Exercise description:
For this exercise, please return exactly the line containing "The width and height of the screenshot is (1085, 2347)." and each line after it through the end of the records, with no pictures included.

Data shown START

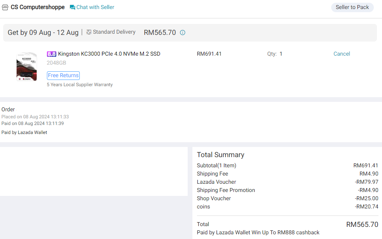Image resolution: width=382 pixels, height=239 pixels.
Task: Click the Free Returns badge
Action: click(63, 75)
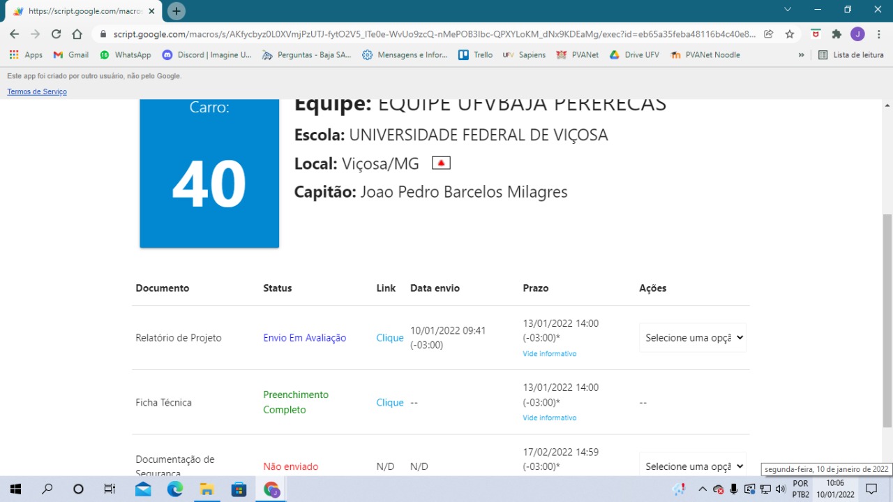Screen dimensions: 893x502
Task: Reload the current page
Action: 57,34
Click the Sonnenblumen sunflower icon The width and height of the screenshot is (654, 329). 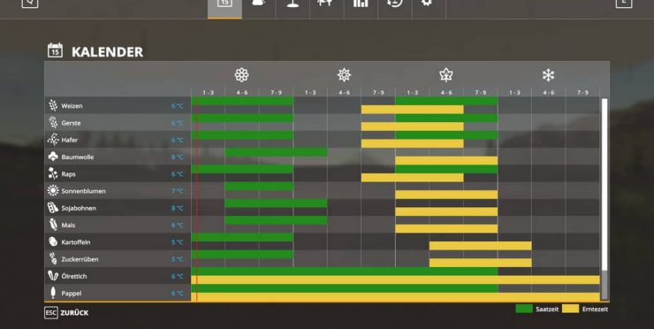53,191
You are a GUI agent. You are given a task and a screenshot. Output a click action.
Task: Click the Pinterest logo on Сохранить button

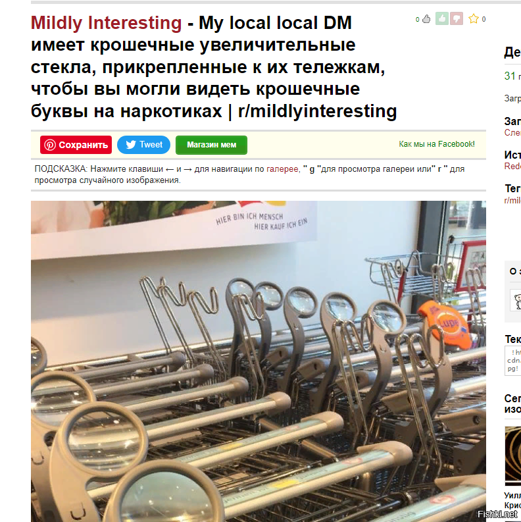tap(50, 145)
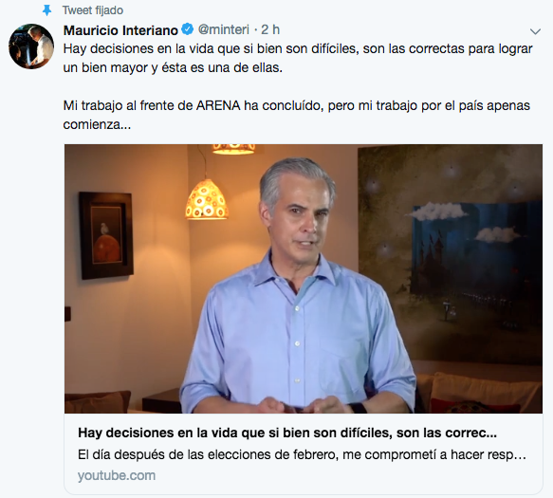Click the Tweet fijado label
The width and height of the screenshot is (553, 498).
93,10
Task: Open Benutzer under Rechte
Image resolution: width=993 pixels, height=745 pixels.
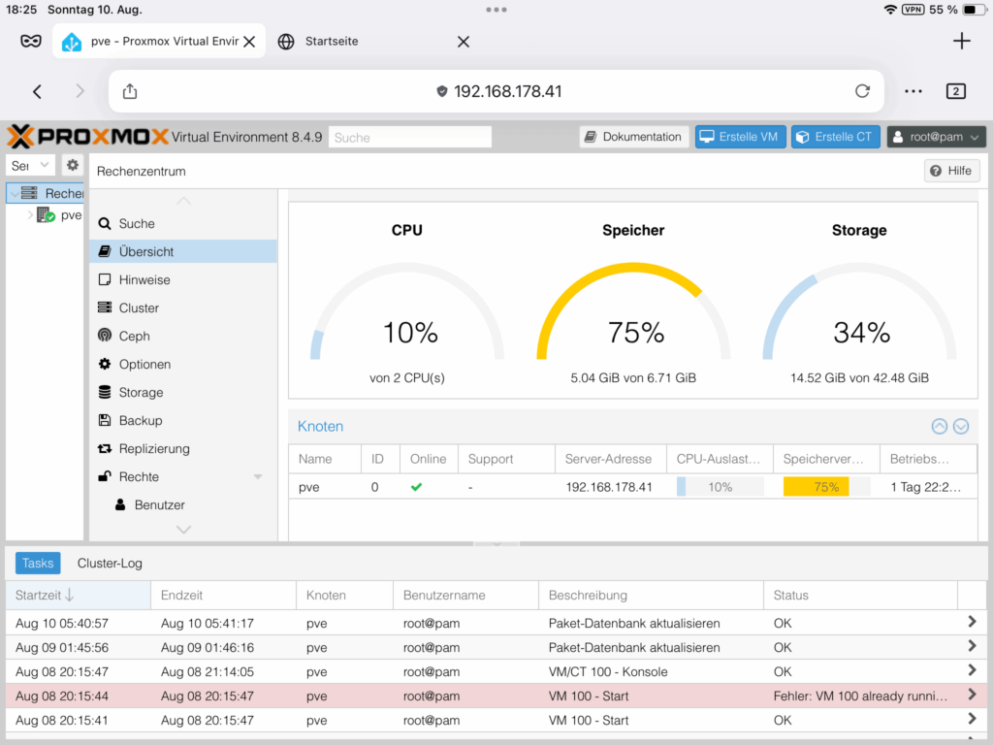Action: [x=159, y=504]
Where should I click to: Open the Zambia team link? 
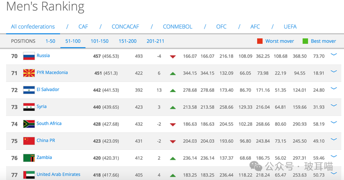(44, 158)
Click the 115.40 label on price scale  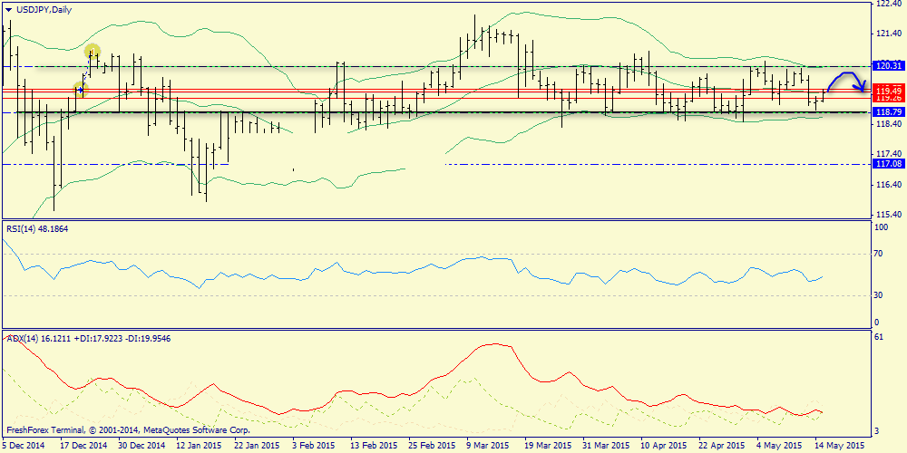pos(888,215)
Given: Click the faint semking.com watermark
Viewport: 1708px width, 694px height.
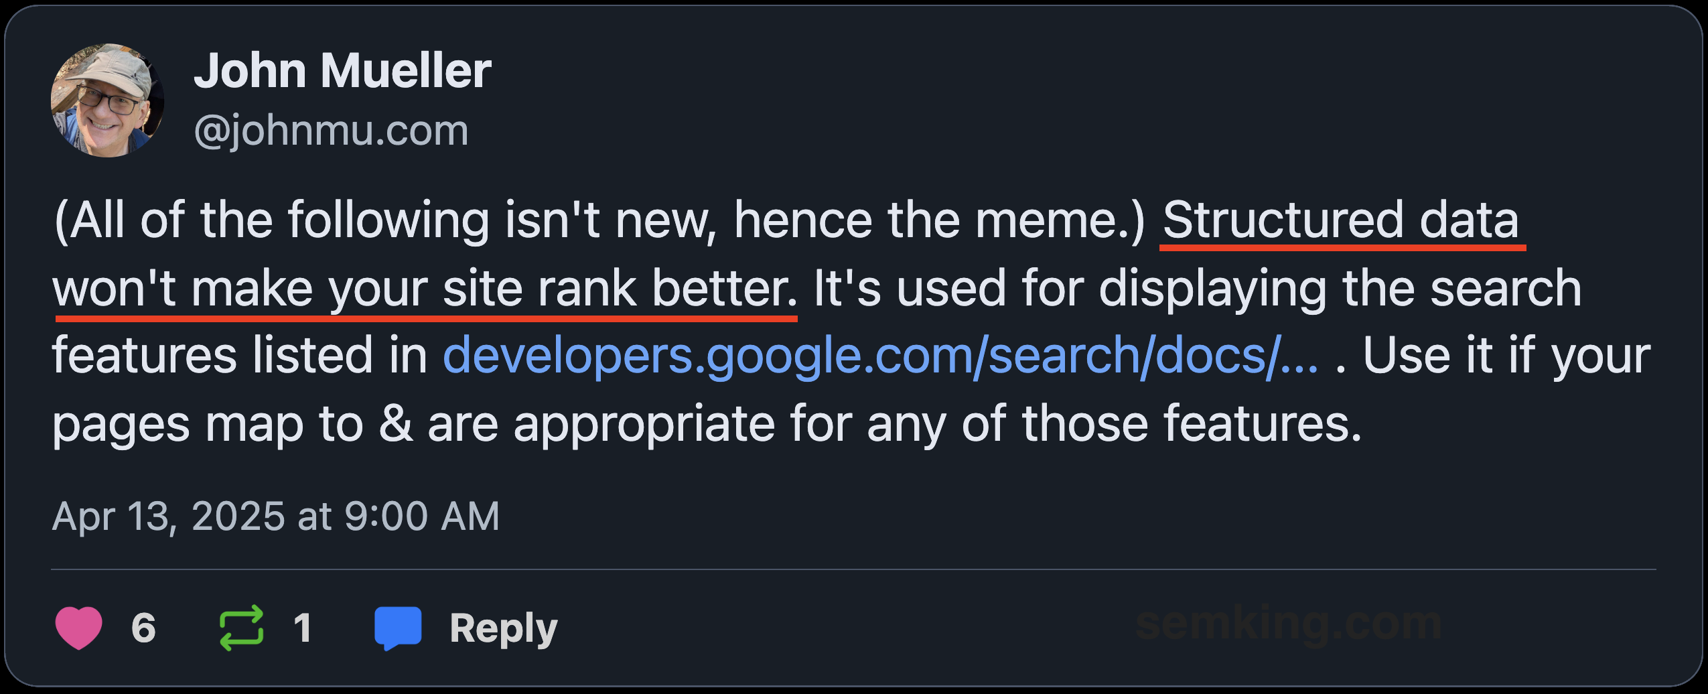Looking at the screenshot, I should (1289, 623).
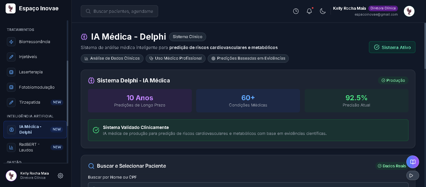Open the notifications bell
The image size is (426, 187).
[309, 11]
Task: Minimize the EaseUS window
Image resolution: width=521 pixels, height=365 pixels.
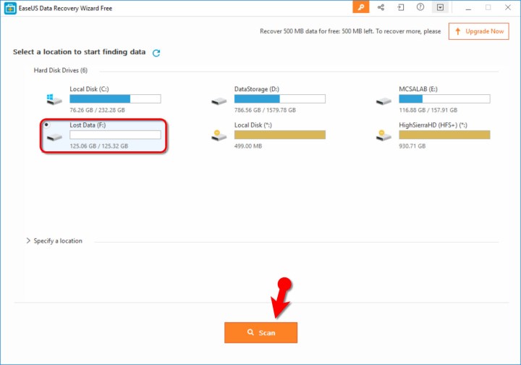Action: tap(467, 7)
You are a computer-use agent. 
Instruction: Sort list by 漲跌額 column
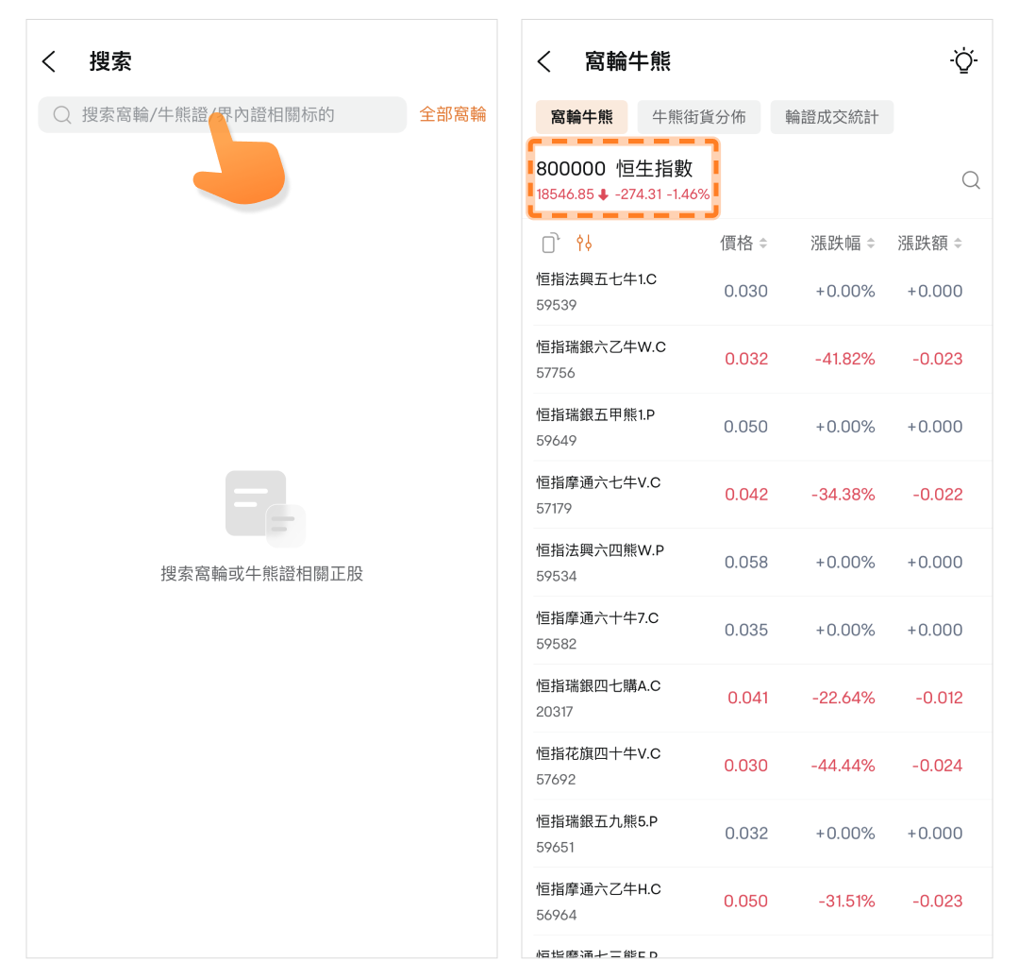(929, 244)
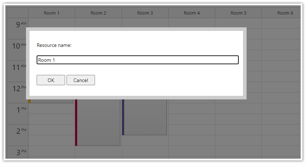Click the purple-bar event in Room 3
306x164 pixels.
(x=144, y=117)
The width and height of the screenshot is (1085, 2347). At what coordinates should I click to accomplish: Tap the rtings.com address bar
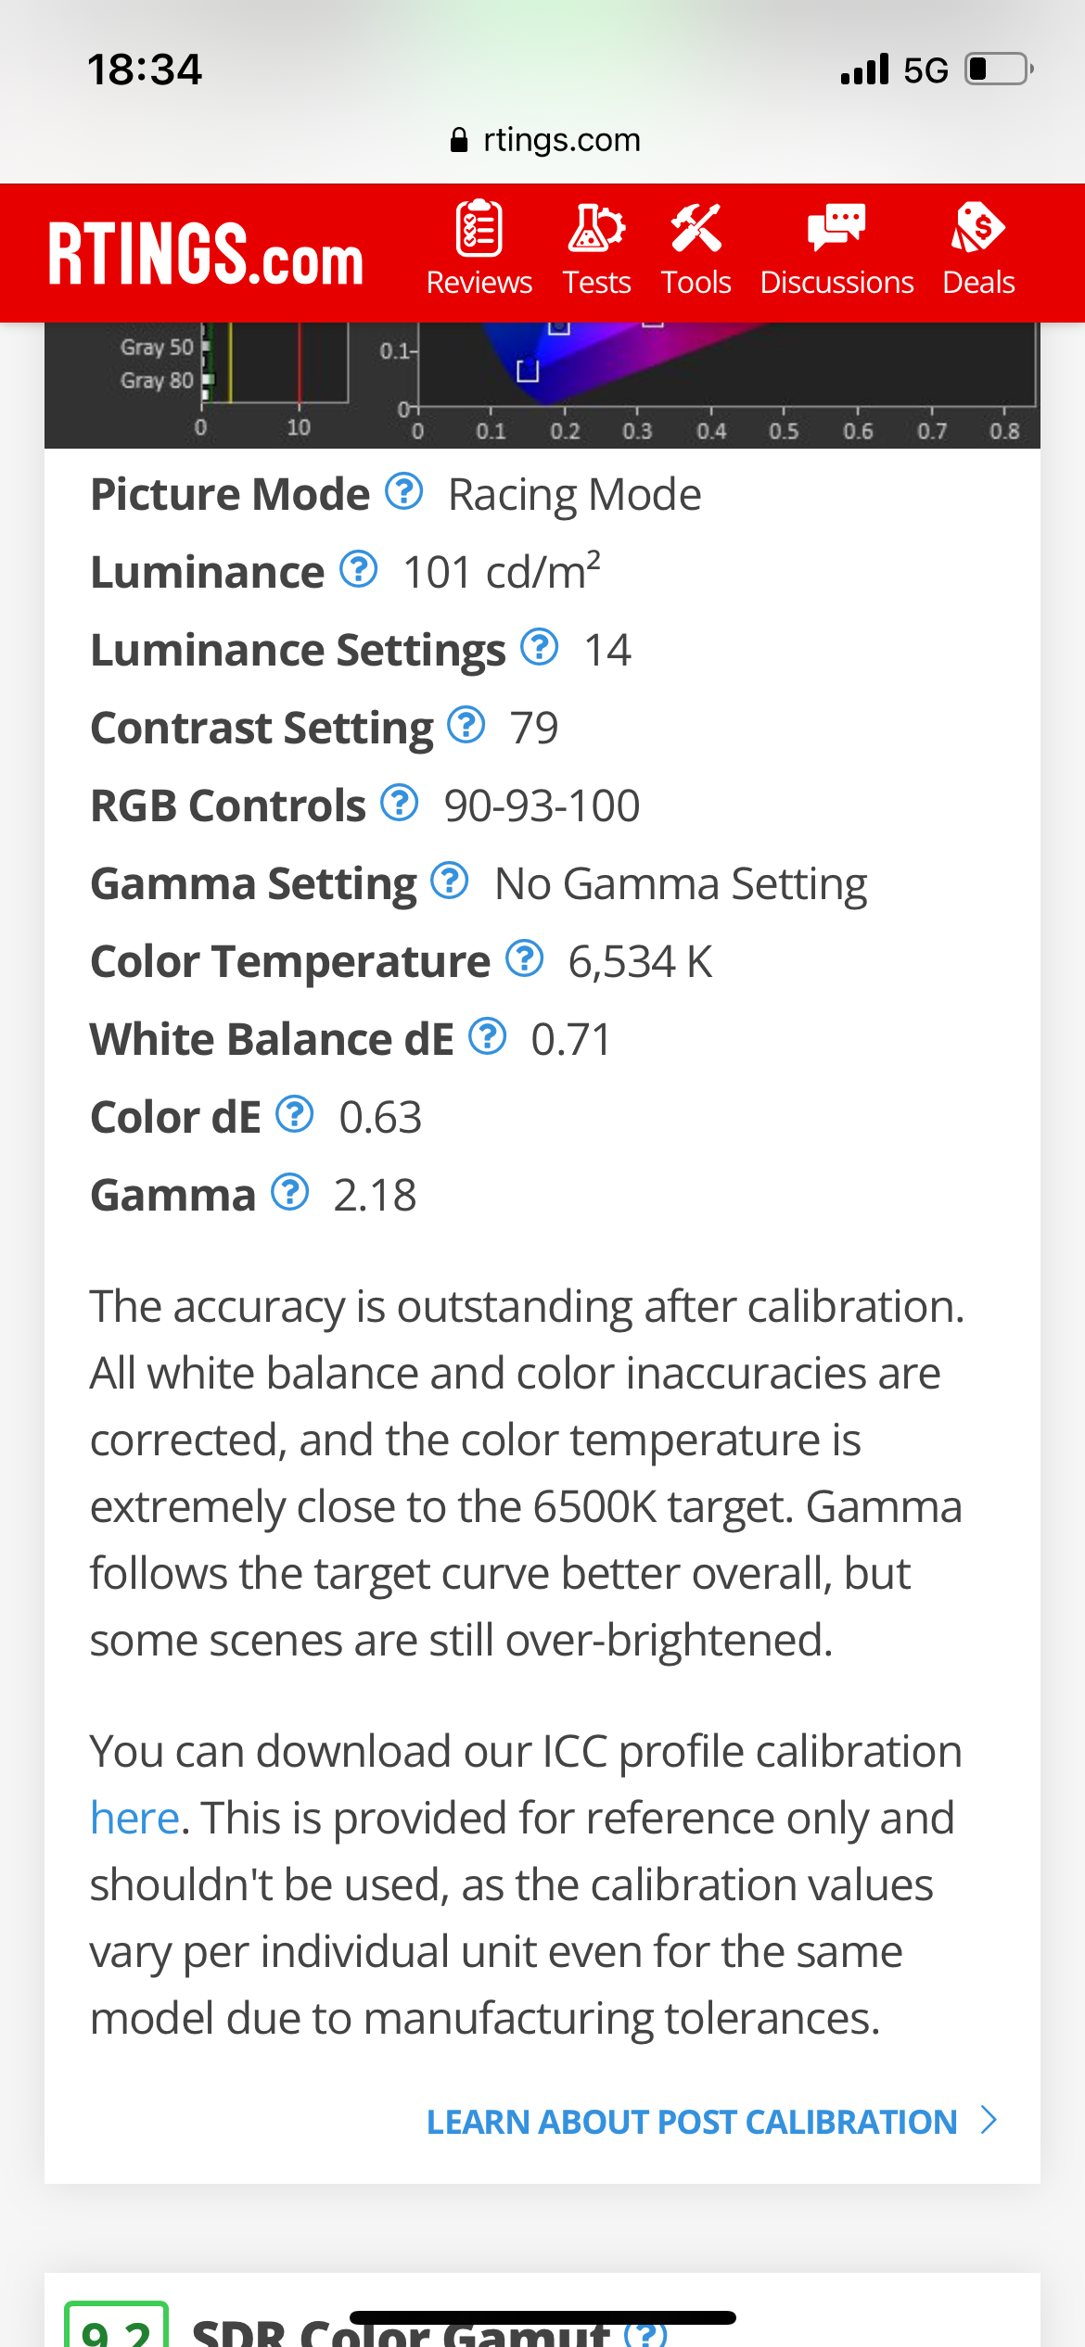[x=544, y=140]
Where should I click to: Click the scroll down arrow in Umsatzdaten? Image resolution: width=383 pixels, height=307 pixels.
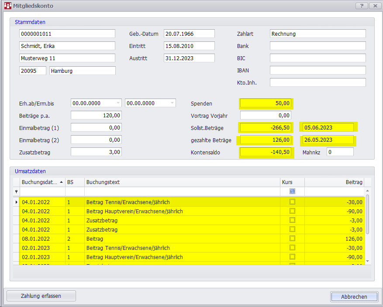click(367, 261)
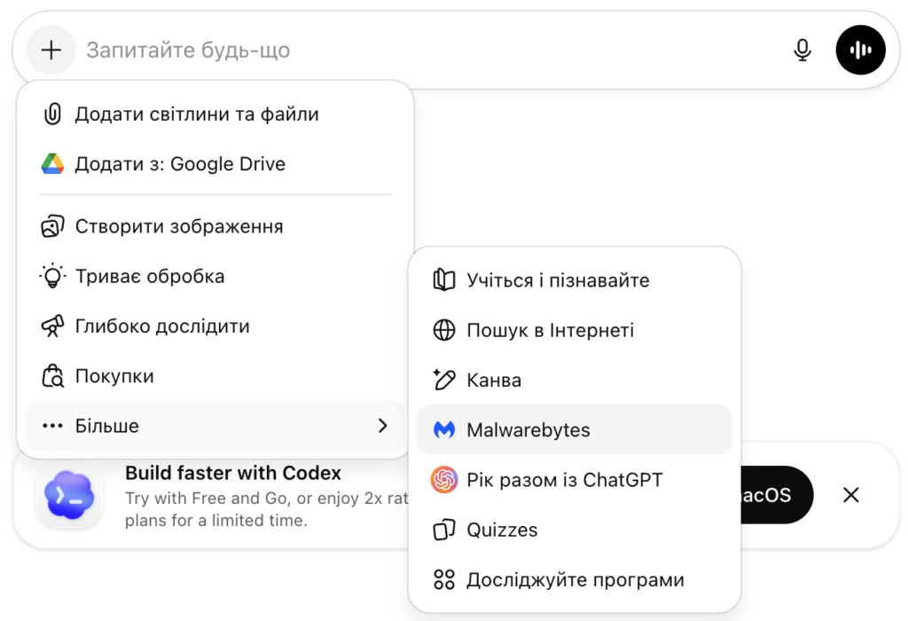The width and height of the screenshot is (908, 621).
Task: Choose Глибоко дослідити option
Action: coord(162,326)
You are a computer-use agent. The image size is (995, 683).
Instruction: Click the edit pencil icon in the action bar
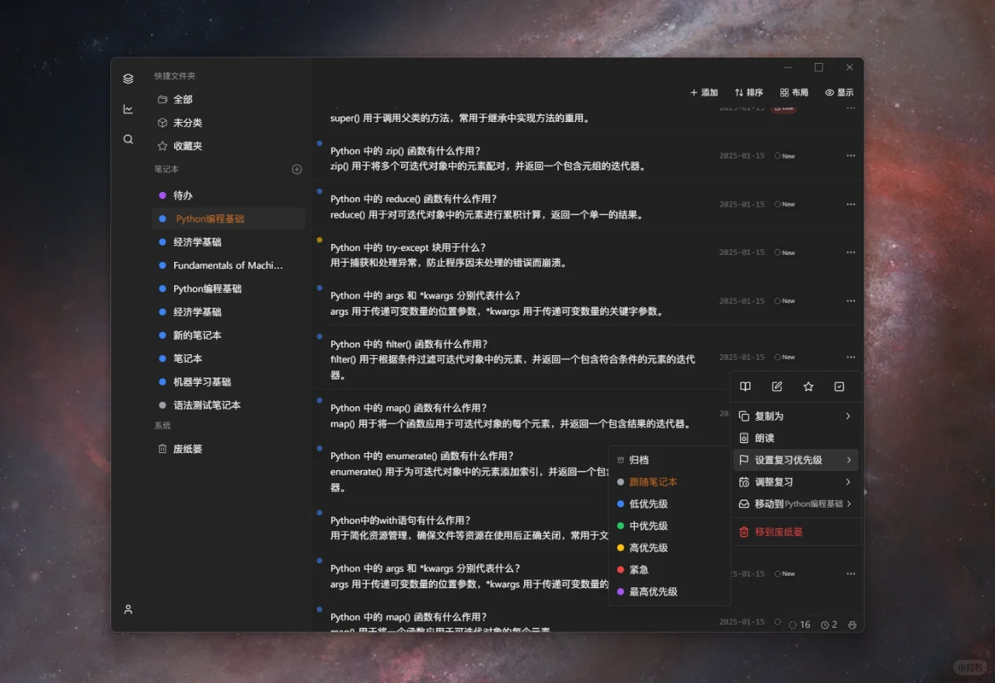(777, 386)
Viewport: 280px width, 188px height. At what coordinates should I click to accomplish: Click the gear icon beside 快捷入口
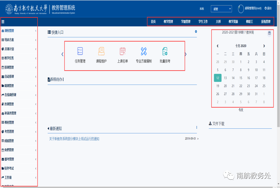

Data shown END

Task response:
The width and height of the screenshot is (1085, 2347). At what coordinates should I click to accomplish: Tap the rtings.com address bar
[x=544, y=140]
Where should I click to: Click the scroll down arrow in Umsatzdaten? Image resolution: width=383 pixels, height=307 pixels.
click(367, 261)
The width and height of the screenshot is (908, 621).
Task: Choose Глибоко дослідити option
Action: coord(162,326)
You are a computer-use agent. The image size is (995, 683).
Instruction: Click the edit pencil icon in the action bar
(777, 386)
Viewport: 280px width, 188px height. At what coordinates should I click to accomplish: Click the gear icon beside 快捷入口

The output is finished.